EXERCISE DETAILS: Swap every "icon" for "button" in the entries, starting with the line with "Open Reorder from" and going on through the line with "will pyautogui.click(x=146, y=475).", and give only those lines back with nothing else changed.

- - - - - - -

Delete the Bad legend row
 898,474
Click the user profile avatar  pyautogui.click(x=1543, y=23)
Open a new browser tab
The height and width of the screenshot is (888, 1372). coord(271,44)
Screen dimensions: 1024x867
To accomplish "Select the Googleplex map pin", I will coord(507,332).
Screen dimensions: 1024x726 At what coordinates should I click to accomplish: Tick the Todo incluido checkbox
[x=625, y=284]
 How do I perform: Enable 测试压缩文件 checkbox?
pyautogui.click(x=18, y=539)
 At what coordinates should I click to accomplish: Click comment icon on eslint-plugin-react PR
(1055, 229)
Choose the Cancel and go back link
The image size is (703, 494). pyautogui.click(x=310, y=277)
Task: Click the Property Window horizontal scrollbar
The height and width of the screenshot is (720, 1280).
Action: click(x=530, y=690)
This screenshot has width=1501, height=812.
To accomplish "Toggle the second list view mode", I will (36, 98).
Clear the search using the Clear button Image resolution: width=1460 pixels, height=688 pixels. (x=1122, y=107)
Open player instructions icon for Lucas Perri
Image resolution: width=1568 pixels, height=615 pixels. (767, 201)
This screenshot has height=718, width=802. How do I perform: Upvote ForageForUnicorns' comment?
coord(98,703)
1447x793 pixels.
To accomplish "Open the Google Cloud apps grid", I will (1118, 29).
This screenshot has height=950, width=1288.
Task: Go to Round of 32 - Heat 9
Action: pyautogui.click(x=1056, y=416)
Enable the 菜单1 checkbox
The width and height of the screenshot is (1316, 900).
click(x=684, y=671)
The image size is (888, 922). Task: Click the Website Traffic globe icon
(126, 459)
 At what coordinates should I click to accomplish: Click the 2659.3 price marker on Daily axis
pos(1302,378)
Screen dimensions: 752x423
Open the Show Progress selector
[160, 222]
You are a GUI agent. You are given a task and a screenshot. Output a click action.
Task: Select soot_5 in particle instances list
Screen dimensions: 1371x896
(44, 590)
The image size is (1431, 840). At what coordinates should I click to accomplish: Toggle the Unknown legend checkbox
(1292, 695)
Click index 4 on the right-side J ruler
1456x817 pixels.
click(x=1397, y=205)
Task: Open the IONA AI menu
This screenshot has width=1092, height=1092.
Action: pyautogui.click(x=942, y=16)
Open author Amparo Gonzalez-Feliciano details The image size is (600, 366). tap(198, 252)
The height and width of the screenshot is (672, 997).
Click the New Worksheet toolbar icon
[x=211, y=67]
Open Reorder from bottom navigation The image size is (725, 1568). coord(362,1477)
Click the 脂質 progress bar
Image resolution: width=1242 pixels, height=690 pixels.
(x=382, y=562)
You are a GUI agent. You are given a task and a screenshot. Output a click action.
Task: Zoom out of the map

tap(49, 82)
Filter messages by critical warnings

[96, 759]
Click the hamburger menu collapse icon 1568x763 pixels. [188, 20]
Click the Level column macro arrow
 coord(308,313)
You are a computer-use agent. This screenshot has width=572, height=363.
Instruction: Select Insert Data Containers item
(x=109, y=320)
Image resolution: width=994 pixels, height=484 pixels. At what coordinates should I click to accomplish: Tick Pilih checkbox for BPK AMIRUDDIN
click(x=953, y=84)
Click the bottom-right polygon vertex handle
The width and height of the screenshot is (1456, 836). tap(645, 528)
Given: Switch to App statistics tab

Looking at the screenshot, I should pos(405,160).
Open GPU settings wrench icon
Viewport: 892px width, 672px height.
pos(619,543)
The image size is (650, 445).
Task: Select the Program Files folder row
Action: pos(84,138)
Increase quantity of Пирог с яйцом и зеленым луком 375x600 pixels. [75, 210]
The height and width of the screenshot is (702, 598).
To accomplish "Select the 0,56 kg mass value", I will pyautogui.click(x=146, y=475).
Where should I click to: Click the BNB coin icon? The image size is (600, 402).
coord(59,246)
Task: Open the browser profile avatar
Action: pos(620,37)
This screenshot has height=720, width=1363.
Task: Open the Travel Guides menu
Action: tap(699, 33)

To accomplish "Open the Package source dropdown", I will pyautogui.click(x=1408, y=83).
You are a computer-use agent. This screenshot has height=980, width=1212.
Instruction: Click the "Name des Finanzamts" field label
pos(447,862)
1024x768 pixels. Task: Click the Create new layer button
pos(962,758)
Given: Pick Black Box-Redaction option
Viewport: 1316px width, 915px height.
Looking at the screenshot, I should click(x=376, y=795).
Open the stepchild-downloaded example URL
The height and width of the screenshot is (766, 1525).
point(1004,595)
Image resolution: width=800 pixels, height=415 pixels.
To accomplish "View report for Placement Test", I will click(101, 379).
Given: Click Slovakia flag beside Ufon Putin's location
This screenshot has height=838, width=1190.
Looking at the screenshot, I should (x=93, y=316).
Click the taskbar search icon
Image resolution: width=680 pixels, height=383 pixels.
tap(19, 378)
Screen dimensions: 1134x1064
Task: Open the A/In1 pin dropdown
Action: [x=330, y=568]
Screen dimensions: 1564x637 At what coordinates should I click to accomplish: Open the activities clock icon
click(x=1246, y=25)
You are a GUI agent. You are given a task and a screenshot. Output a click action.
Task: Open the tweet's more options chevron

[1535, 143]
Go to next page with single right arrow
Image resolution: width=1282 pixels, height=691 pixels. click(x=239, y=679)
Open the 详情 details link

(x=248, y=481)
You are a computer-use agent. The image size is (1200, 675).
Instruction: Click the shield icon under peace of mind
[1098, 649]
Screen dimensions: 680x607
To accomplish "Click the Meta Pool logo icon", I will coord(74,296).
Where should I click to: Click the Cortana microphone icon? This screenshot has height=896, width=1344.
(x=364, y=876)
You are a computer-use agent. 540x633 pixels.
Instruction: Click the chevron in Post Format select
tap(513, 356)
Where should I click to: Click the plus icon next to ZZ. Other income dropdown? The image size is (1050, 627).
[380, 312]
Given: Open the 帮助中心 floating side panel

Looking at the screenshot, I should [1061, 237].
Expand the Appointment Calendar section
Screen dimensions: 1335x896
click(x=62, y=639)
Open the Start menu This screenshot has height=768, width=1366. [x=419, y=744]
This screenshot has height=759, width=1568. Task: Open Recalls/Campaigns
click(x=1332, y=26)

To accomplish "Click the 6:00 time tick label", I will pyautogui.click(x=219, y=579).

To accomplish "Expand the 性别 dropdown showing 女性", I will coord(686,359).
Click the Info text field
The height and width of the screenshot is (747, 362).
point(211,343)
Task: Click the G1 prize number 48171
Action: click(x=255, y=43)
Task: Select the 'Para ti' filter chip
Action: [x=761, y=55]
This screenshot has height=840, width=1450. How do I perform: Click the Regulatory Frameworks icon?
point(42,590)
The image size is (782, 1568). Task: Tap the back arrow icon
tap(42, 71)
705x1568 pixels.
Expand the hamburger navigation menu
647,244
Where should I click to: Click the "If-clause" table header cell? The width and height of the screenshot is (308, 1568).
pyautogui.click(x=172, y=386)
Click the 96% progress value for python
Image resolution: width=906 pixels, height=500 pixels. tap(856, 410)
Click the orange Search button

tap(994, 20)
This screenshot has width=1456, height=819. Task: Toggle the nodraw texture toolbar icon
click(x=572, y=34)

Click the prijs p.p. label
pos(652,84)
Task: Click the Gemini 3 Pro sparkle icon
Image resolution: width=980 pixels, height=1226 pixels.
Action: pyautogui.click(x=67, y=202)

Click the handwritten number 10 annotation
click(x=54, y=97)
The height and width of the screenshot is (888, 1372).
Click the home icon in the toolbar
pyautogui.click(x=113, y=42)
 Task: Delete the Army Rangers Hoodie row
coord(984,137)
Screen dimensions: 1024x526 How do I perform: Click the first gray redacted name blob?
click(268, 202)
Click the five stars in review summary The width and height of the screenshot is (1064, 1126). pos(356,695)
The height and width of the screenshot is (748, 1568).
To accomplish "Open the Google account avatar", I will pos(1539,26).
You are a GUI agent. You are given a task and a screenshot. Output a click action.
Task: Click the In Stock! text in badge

- - - - - - -

SOLUTION BELOW:
Open Reorder from bottom navigation The image size is (725, 1568). coord(362,1477)
Click the 脂質 progress bar
Image resolution: width=1242 pixels, height=690 pixels.
(x=382, y=562)
You are a GUI agent. You are given a task and a screenshot. Output a click action.
Task: Zoom out of the map

tap(49, 82)
Filter messages by critical warnings

[96, 759]
Click the hamburger menu collapse button 1568x763 pixels. [188, 20]
Click the Level column macro arrow
 coord(308,313)
You are a computer-use agent. This screenshot has width=572, height=363.
Instruction: Select Insert Data Containers item
(x=109, y=320)
Image resolution: width=994 pixels, height=484 pixels. At what coordinates should I click to accomplish: Tick Pilih checkbox for BPK AMIRUDDIN
click(x=953, y=84)
Click the bottom-right polygon vertex handle
The width and height of the screenshot is (1456, 836). tap(645, 528)
Given: Switch to App statistics tab

Looking at the screenshot, I should pos(405,160).
Open GPU settings wrench button
Viewport: 892px width, 672px height.
pos(619,543)
The image size is (650, 445).
Task: Select the Program Files folder row
Action: pos(84,138)
Increase quantity of Пирог с яйцом и зеленым луком 375x600 pixels. [75, 210]
The height and width of the screenshot is (702, 598).
To accomplish "Select the 0,56 kg mass value", I will pyautogui.click(x=146, y=475).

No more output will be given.